Friday, 21 December 2012

Book 91 of 2012: Tomorrow We Will Live Here

My friend Jen has been introducing me to some new poetry recently and leant me three books to see what I thought of them. The last that I’ve come to is Tomorrow We Will Live Here by Ryan Van Winkle and I think it’s probably my favourite of all three.


I always struggle to know what to say about poetry collections, especially the ones that I like a lot. I think that pretty much all of the poems in this book take place in America, they have an American sort of feel to them anyway and they seem to feature all sorts of people from all sorts of places and walks of life. These poems feel like that have a sort of depth to them, they have stories behind them and the more you think about them, the more you appreciate what that story is or might be.

Of all the poems there were four that were my very favourites, so I’ll say a little bit about them. The first is ‘The Grave-tender’ which is about a man tending a woman’s grave. He talks about the grave as though it’s the woman and say things about ‘her soil’ and ‘her polished head’. At a glance you might think that he’s talking about tending the flowers in someone’s garden. It’s a bittersweet sort of poem, at the beginning you find out how frail she was before she died, but there seems to be a lot of love in the way that the man takes care of her grave, but at the end the man mentions that his body is ‘going to seed’ so you wonder how much longer he’ll be able to keep it up and whether there’ll be someone who’ll look after his grave in the same way.

‘The Flood’ is a really simple, short little poem: “Furniture, photos, / petals floating in water. // It was spring and the river / bloomed and rose.’ At the time when I was reading this book there was a lot of flooding going on around the country and it just seemed fitting some how. I liked the way that the poem moves from talking about household things to nature. It’s so short and I can’t pick exactly what it is I like about it, but it’s just perfect somehow.

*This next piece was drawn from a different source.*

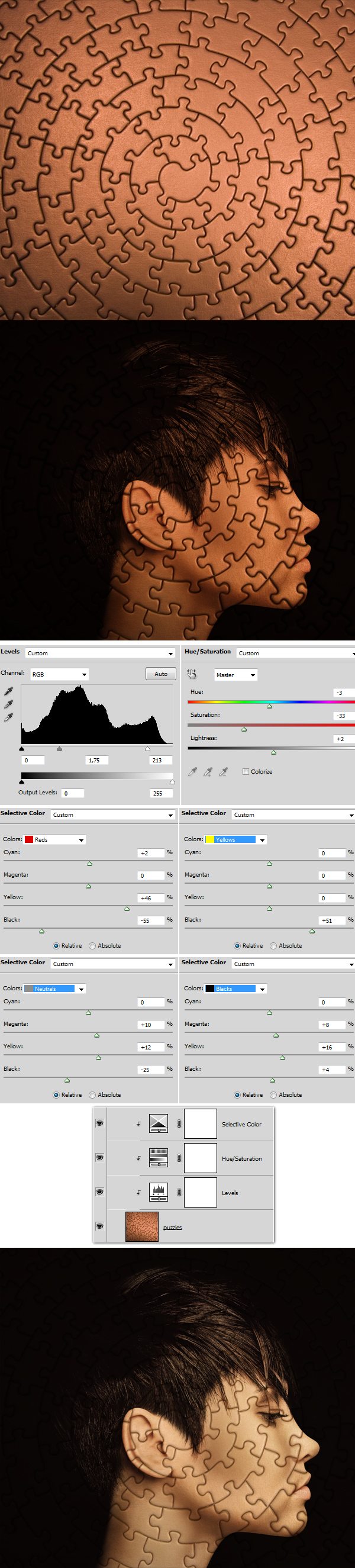Click the mask link icon on Levels layer
This screenshot has height=1568, width=355.
(179, 1193)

One that really stuck with me and made me think was ‘I Got Out When It All Went Down’. In the book this poem runs down one page and over onto the top of the next one, and at the bottom of the first page I thought ‘this could be talking about September 11th’. Which it is. It’s about someone who escaped from their life in the aftermath of 9/11, they were late for work that morning but they left and led everyone to believe that they were killed. Each time I read it, I notice something else that I’ve missed or which could be taken differently and I really like it. The man is not particularly likeable but I think he’s a bit guilty about what he did, it’s a very interesting poem, I’d love to read more dealing with the same thing.

There’s also one called ‘Also, It Is Lambing Season’ which I loved from the title alone, because I’ve been there, done that. It took me back to being on the farm, being out at six in the morning when it was a bit cold and there was dew on the grass and you’ve just delivered a steaming hot lamb. It conjured up all those memories and I loved it for that.

Ryan Van Winkle is definitely a poet that I’ll be looking out for again. There’s something interesting about the way that he writes. I just kind of wish that this collection had been longer.